Goal of the exercise: Put the lines below, from the one containing "on y-axis-label: 12~3月海水温平均（℃）." through the one containing "In order to click", into a JSON list of strings with one string per line, leaving out blank lines. Include both end lines and no others.

Stored data:

►

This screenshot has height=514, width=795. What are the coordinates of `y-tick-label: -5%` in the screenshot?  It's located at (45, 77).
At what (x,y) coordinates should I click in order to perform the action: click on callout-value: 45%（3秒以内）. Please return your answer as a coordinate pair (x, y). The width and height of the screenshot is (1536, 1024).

◄
►

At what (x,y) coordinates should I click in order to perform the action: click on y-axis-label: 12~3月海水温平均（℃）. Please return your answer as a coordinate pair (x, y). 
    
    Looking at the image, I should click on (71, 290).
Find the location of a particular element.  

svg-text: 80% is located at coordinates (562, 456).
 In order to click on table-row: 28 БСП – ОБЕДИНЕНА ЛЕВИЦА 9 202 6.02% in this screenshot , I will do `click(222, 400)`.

◄

Response for this exercise:
[
  "At what (x,y) coordinates should I click in order to perform the action: click on y-axis-label: 12~3月海水温平均（℃）. Please return your answer as a coordinate pair (x, y). ",
  "    Looking at the image, I should click on (71, 290).",
  "Find the location of a particular element.  ",
  "svg-text: 80% is located at coordinates (562, 456).",
  " In order to click on table-row: 28 БСП – ОБЕДИНЕНА ЛЕВИЦА 9 202 6.02% in this screenshot , I will do `click(222, 400)`."
]